__Task requirements__
- 1) In the rallycross article, in which city is the Olsbergs MSE shop located?
- 2) Echo the part of the rallycross article that opens with the words containing "That's what every" and closes with "a massive undertaking.".

__Selected extract__

···

Courtesy: Jen Horsey - (Sorry for the Ford pictures)

How do you pack for a major trip?

My method is to pile everything I might need while I'm away onto my bed until it looks like a deep-discount sales bin of clothes and shoes and toiletries. Then I comb through it and start packing: essentials first, then the nice-to-haves. Inevitably, I unpack and repack my bag several times as I decide I don't really need that extra hoodie, or that I can make do with only one pair of sneakers.

That's what every one of the 15 rallycross teams competing in Foz do Iguaçu, Brazil, has been up to for the past couple of weeks -- only on a much larger scale.

I dropped by the normally neat-as-a-pin Olsbergs MSE shop in Huntington Beach, Calif., last week to find it in a state of chaos. There were Ford Fiesta body panels, wheels, tires and miscellaneous hardware everywhere. For three days, the team that runs cars for X Games veterans Tanner Foust, Brian Deegan, Toomas "Topi" Heikkinen, and newcomer Patrik Sandell, has been packing the race team equivalent of luggage in preparation for the 5,000-mile plus journey to Brazil for the first X Games RallyCross competition of the 2013 season. It's a massive undertaking.

"We aren't talking about racing just around the corner from the shop," said OMSE mechanic Brad Manka. "I'm not real familiar with Foz, but it's not like we can call the local auto parts store and pick up a spare racecar."

Rallycross is hard on cars. Teams routinely assign five or six technicians to care for each competition vehicle during a race and they're prepared to do everything from add fuel and wipe dust off the windshield, to hammer out dents or weld up a new subframe. Because they don't know before the race what could happen in this full-contact motorsport, they have to be prepared for every eventuality.

"We have spare everything," said Manka, as he combed through a 10-page, single spaced inventory spreadsheet that represents the spare parts and tools for just two of the team's cars. "Seventy-four coil springs, 39 V-band clamps, 24 clutch shims, 82 stainless steel hose clamps …"

···

__Dataset excerpt__

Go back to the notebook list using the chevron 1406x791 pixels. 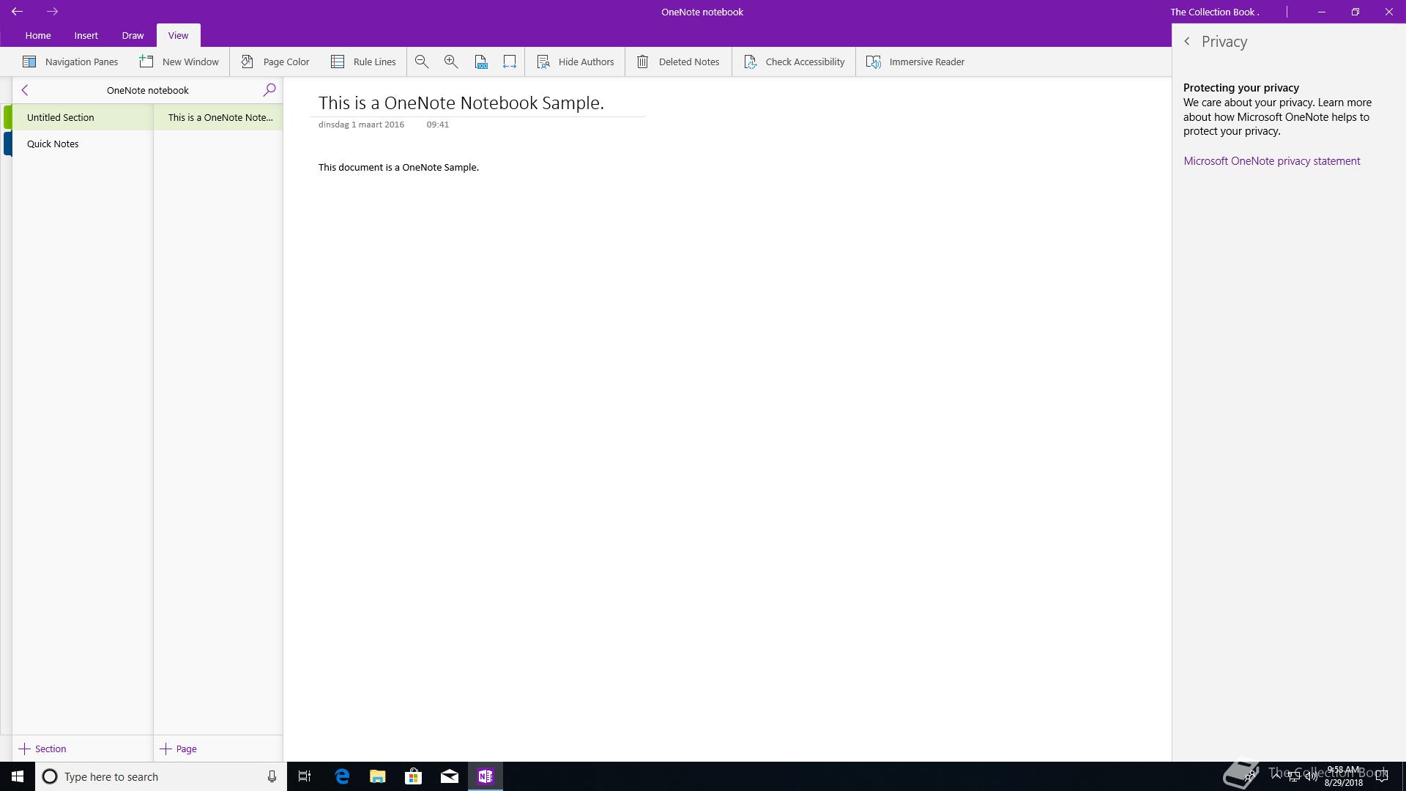tap(25, 90)
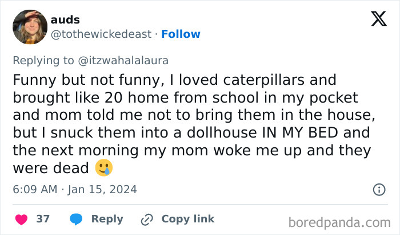
Task: Click the reply speech bubble icon
Action: pos(76,219)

···

__Responses by task__
- 1) Huntington Beach, Calif.

- 2)
That's what every one of the 15 rallycross teams competing in Foz do Iguaçu, Brazil, has been up to for the past couple of weeks -- only on a much larger scale.

I dropped by the normally neat-as-a-pin Olsbergs MSE shop in Huntington Beach, Calif., last week to find it in a state of chaos. There were Ford Fiesta body panels, wheels, tires and miscellaneous hardware everywhere. For three days, the team that runs cars for X Games veterans Tanner Foust, Brian Deegan, Toomas "Topi" Heikkinen, and newcomer Patrik Sandell, has been packing the race team equivalent of luggage in preparation for the 5,000-mile plus journey to Brazil for the first X Games RallyCross competition of the 2013 season. It's a massive undertaking.